> Collected data
▬▬▬

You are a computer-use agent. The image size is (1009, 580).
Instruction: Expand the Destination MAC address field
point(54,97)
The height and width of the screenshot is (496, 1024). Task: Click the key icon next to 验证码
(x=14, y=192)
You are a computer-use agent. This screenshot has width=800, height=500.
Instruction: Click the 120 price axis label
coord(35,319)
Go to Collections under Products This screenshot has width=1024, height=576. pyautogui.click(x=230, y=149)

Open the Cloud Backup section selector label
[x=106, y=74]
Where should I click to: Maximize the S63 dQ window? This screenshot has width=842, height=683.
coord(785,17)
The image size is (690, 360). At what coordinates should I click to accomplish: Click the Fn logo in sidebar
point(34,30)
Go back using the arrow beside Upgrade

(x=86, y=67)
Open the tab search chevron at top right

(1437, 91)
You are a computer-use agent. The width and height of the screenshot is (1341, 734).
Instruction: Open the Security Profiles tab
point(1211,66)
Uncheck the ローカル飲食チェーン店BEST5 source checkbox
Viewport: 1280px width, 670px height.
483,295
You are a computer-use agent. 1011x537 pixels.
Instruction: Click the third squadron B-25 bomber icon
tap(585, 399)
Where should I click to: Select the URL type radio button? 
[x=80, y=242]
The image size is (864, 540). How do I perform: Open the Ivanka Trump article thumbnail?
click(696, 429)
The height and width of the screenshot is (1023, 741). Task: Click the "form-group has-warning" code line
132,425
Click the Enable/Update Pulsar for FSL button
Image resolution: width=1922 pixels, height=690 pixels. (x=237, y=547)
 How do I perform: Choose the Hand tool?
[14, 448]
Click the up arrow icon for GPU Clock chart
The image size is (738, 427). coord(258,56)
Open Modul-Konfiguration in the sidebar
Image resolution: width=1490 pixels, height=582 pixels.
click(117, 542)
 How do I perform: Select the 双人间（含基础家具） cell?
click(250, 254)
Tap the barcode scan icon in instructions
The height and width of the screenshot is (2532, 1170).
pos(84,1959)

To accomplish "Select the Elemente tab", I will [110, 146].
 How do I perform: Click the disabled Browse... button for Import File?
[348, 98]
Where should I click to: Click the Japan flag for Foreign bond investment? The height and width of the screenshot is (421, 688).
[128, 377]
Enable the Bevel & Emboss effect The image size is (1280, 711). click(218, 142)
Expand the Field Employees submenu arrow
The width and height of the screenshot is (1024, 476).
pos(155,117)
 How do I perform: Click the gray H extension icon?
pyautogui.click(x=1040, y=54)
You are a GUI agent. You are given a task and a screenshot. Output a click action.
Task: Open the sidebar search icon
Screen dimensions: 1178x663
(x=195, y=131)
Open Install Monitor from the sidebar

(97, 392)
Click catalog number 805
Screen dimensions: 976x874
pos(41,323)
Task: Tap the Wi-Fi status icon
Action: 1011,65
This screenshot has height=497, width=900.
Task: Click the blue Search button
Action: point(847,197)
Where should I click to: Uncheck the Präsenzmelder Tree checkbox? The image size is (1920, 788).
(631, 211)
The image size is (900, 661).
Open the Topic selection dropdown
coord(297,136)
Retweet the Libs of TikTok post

▬▬▬

> Task statement
All of the data needs to be reproduced exactly, with no line missing.

> Task output
You are a computer-use agent. The image size is (1009, 580).
Instruction: Expand the Destination MAC address field
point(54,97)
The height and width of the screenshot is (496, 1024). Task: Click the key icon next to 验证码
(x=14, y=192)
You are a computer-use agent. This screenshot has width=800, height=500.
Instruction: Click the 120 price axis label
coord(35,319)
Go to Collections under Products This screenshot has width=1024, height=576. pyautogui.click(x=230, y=149)

Open the Cloud Backup section selector label
[x=106, y=74]
Where should I click to: Maximize the S63 dQ window? This screenshot has width=842, height=683.
coord(785,17)
The image size is (690, 360). At what coordinates should I click to accomplish: Click the Fn logo in sidebar
point(34,30)
Go back using the arrow beside Upgrade

(x=86, y=67)
Open the tab search chevron at top right

(1437, 91)
You are a computer-use agent. The width and height of the screenshot is (1341, 734).
Instruction: Open the Security Profiles tab
point(1211,66)
Uncheck the ローカル飲食チェーン店BEST5 source checkbox
Viewport: 1280px width, 670px height.
483,295
You are a computer-use agent. 1011x537 pixels.
Instruction: Click the third squadron B-25 bomber icon
tap(585, 399)
Where should I click to: Select the URL type radio button? 
[x=80, y=242]
The image size is (864, 540). How do I perform: Open the Ivanka Trump article thumbnail?
click(696, 429)
The height and width of the screenshot is (1023, 741). Task: Click the "form-group has-warning" code line
132,425
Click the Enable/Update Pulsar for FSL button
Image resolution: width=1922 pixels, height=690 pixels. (x=237, y=547)
 How do I perform: Choose the Hand tool?
[14, 448]
Click the up arrow icon for GPU Clock chart
The image size is (738, 427). coord(258,56)
Open Modul-Konfiguration in the sidebar
Image resolution: width=1490 pixels, height=582 pixels.
click(117, 542)
 How do I perform: Select the 双人间（含基础家具） cell?
click(250, 254)
Tap the barcode scan icon in instructions
The height and width of the screenshot is (2532, 1170).
pos(84,1959)

To accomplish "Select the Elemente tab", I will [110, 146].
 How do I perform: Click the disabled Browse... button for Import File?
[348, 98]
Where should I click to: Click the Japan flag for Foreign bond investment? The height and width of the screenshot is (421, 688).
[128, 377]
Enable the Bevel & Emboss effect The image size is (1280, 711). click(218, 142)
Expand the Field Employees submenu arrow
The width and height of the screenshot is (1024, 476).
pos(155,117)
 How do I perform: Click the gray H extension icon?
pyautogui.click(x=1040, y=54)
You are a GUI agent. You are given a task and a screenshot. Output a click action.
Task: Open the sidebar search icon
Screen dimensions: 1178x663
(x=195, y=131)
Open Install Monitor from the sidebar

(97, 392)
Click catalog number 805
Screen dimensions: 976x874
pos(41,323)
Task: Tap the Wi-Fi status icon
Action: 1011,65
This screenshot has height=497, width=900.
Task: Click the blue Search button
Action: point(847,197)
Where should I click to: Uncheck the Präsenzmelder Tree checkbox? The image size is (1920, 788).
(631, 211)
The image size is (900, 661).
Open the Topic selection dropdown
coord(297,136)
Retweet the Libs of TikTok post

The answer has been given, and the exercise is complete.